__What you will do__. All lines from the one containing "Task: Uncheck the /$table row checkbox" to the end of the listing below should be output exactly; omit the pictures.

◆ ◆ ◆

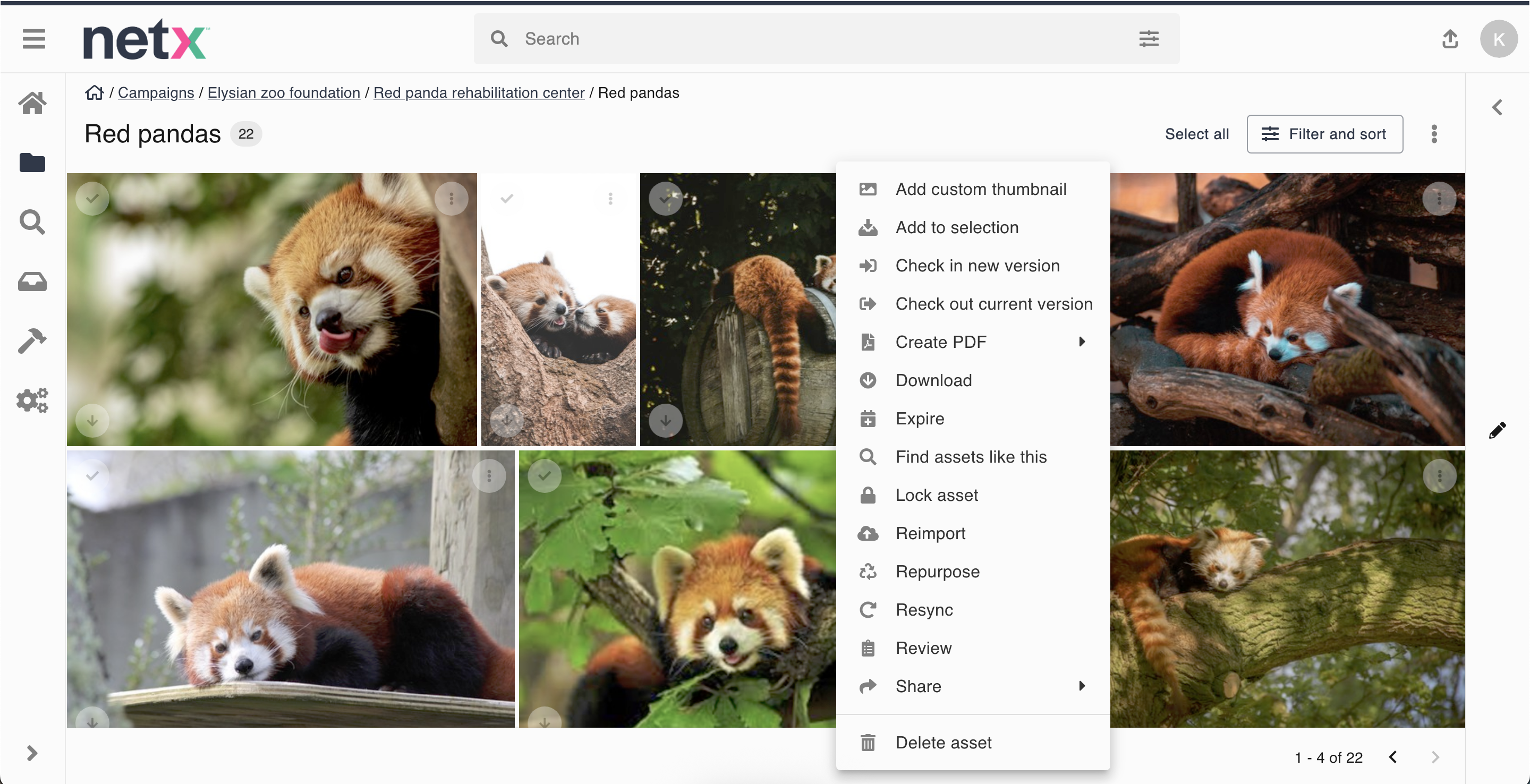Click the pencil edit icon
The width and height of the screenshot is (1530, 784).
point(1497,430)
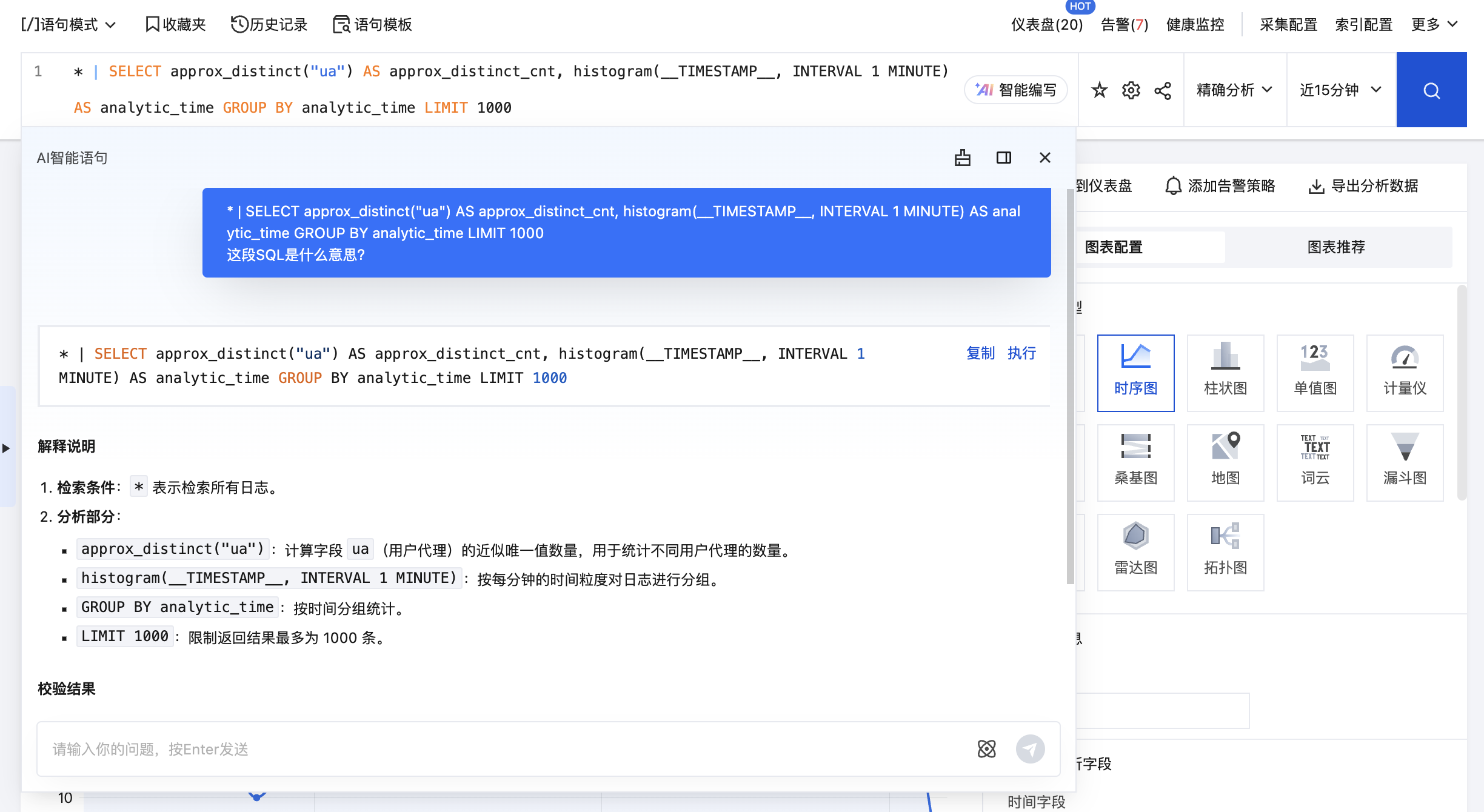Toggle AI panel side-by-side layout icon
Screen dimensions: 1484x812
[1003, 158]
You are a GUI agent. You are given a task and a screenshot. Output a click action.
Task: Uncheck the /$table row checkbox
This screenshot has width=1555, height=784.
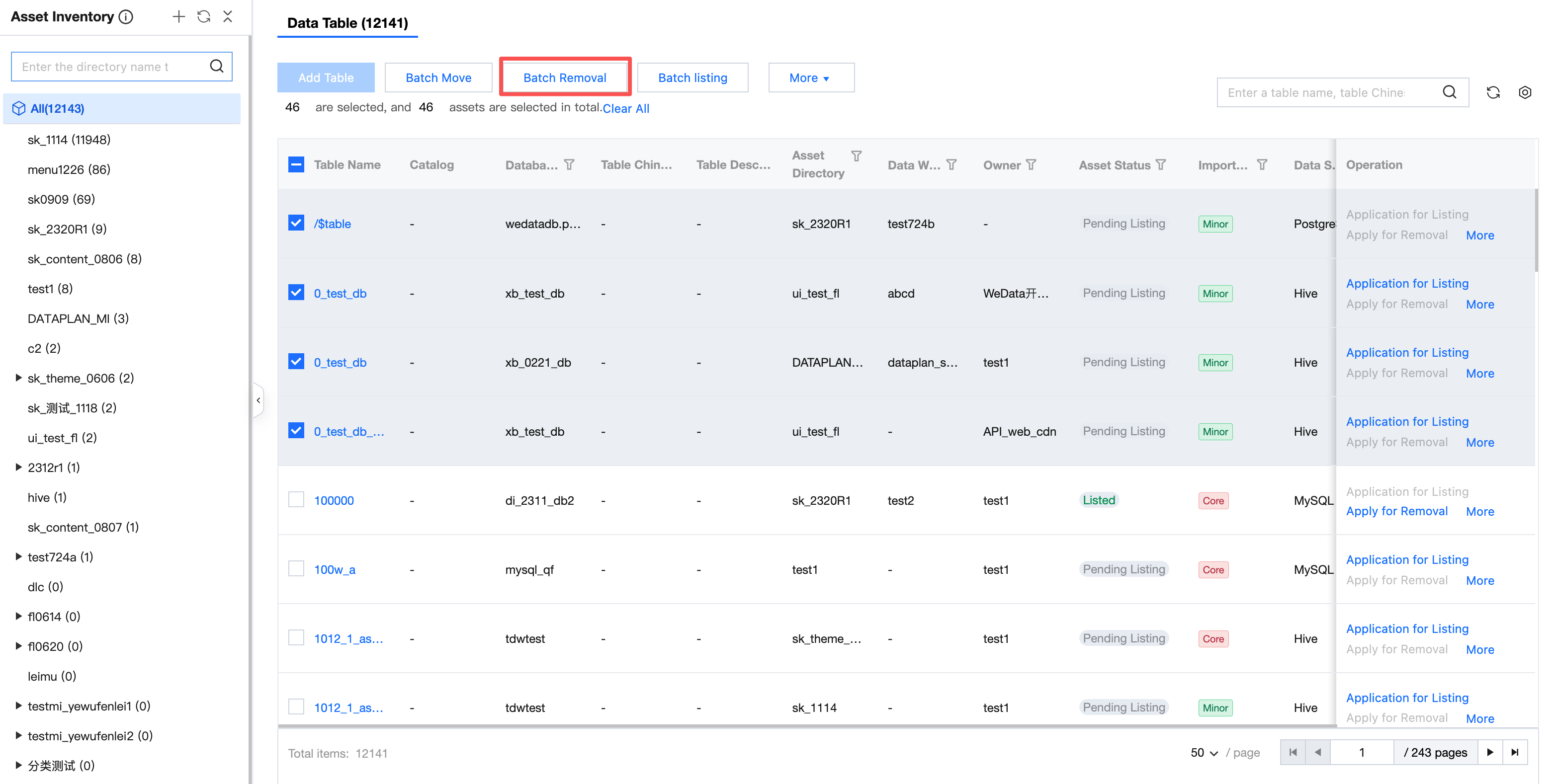pos(296,223)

◆ ◆ ◆

__Your response__.
Task: Uncheck the /$table row checkbox
This screenshot has width=1555, height=784.
pos(296,223)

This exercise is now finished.